Kiev, "les snipers sont partout"
Le Point.fr - Publié le21/02/2014 à 06:25- Modifié le21/02/2014 à 08:49
L'envoyé spécial du "Point" en Ukraine a pu se rendre sur le "Maïdan", le centre névralgique de Kiev, jeudi soir. Reportage.
À la tombée de la nuit, une occupation domine : l'acheminement des pneus.
Les manifestants de Maïdan les font rouler à l'aide de bâtons jusqu'aux barricades.
Et s'en servent comme de murs de feu en cas d'attaque des berkout, les forces spéciales antiémeute. Et lorsqu'ils ont brûlé, il est encore possible d'utiliser leur ossature métallique pour consolider les sacs de gravats disposés en travers des rues.
Ce soir, la place centrale de Kiev, investie par des milliers de personnes, ressemble à une ruche. Où chacun s'attelle à sa tâche dans l'odeur âcre des décombres calcinés, les pieds barbotant dans des flaques noires.
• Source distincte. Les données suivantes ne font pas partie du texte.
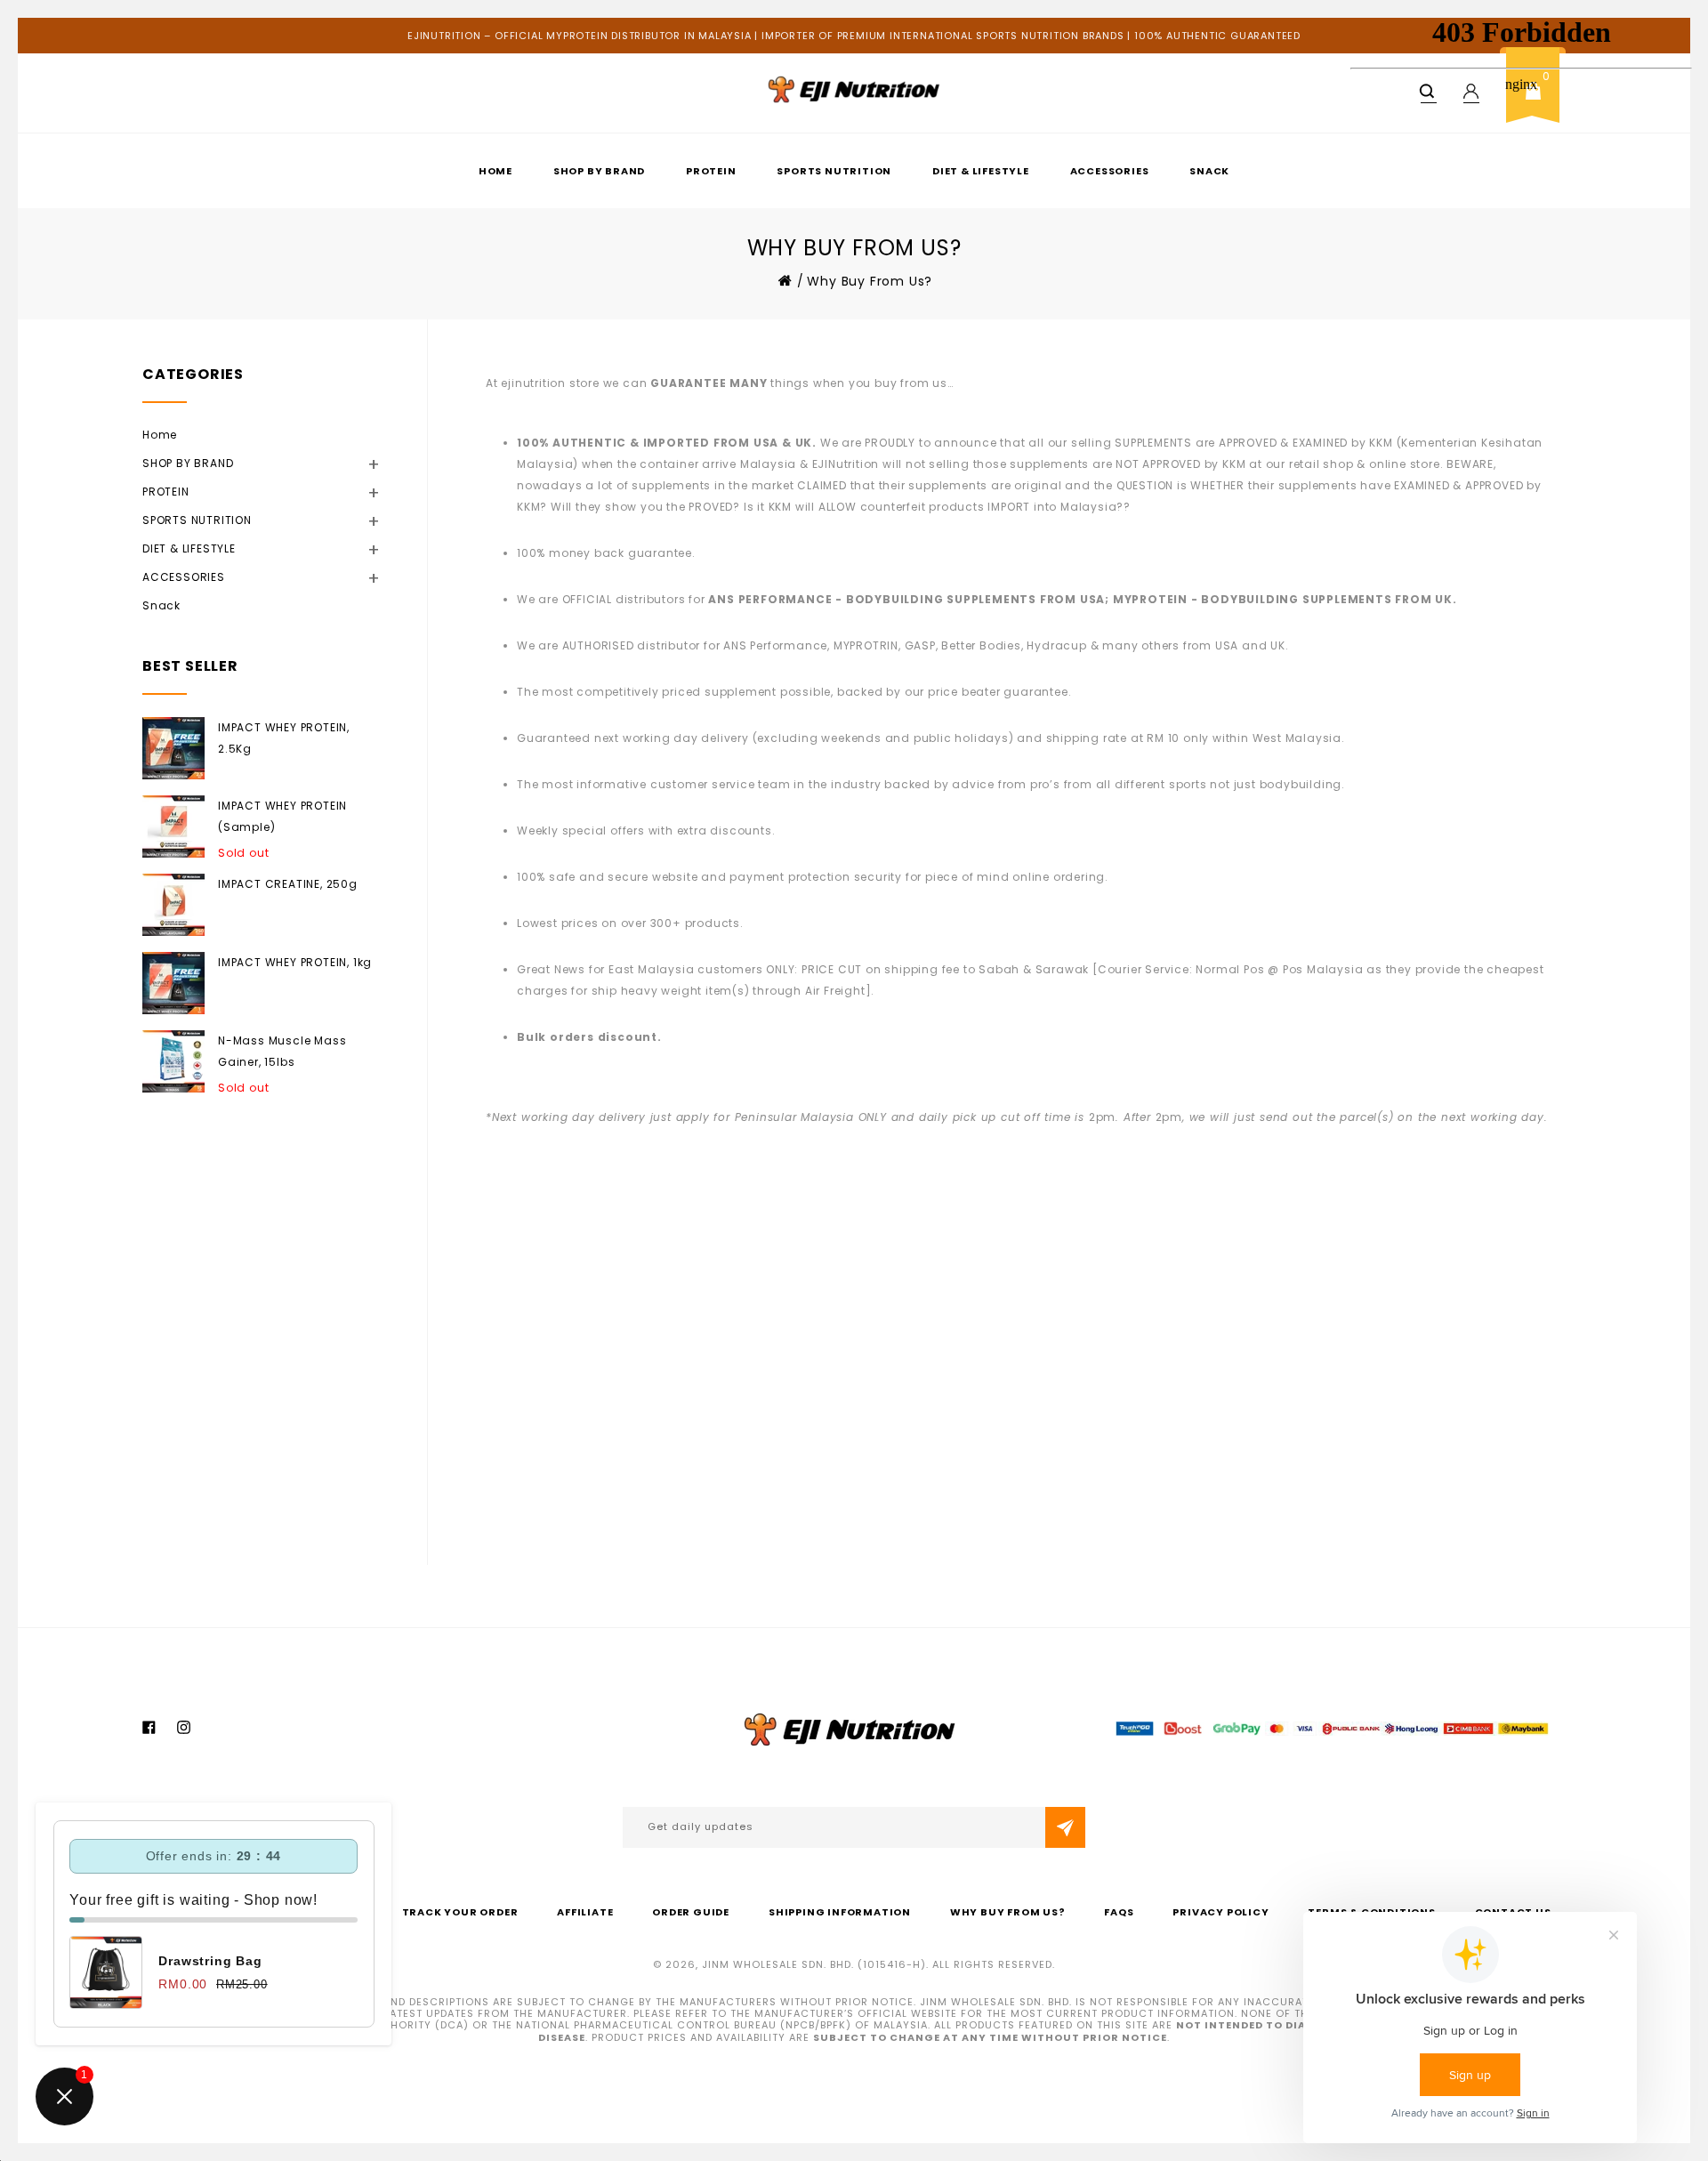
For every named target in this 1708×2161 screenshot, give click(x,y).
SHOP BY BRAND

Un restaurant abrite un hôpital de campagne avec sa table d'opération installée près du distributeur de sodas.
Plus loin, des femmes trient des vêtements et des médicaments apportés par des bénévoles dans des sacs-poubelle. Des sandwichs au pâté recouvrent de grandes planches posées sur des tréteaux. Il y a aussi le stand baptisé "cocktail party" où s'entassent d'innombrables bouteilles de vodka que des petites mains transforment en cocktail Molotov.
Il y a enfin l'espace "briquettes". Une longue chaîne humaine y entrepose les futurs projectiles.
"Vous avez détruit notre belle ville"
Dans la foule, des hommes, armés de bâton et le visage couvert de suie, regagnent les avant-postes. Tous alignés comme une armée en marche. "Pas de vêtements clairs ici", dit l'un d'eux à une manifestante vêtue d'un manteau blanc. "Les snipers sont partout."
Un orateur juché sur une scène et micro à la main, s'empresse de relayer le message. "Voilà où ils se cachent", lance-t-il en balayant les toits des immeubles voisins à l'aide d'un rayon laser vert.
"Ce matin, on a repoussé les berkout au-delà de la colline, dit un autre en désignant le quartier des bâtiments officiels, mais des dizaines d'entre nous sont morts."
Une procession de prêtres en soutane noire longe à présent la Maison des syndicats, incendiée deux jours plus tôt par la police et jusqu'ici le QG de l'insurrection. Les mines sont recueillies.
Une grand-mère s'emporte soudain contre un groupe de manifestants postés à un barrage. "Vous avez détruit notre belle ville", lâche-t-elle.
Un homme se retourne : "Le pouvoir, lui, a détruit le pays."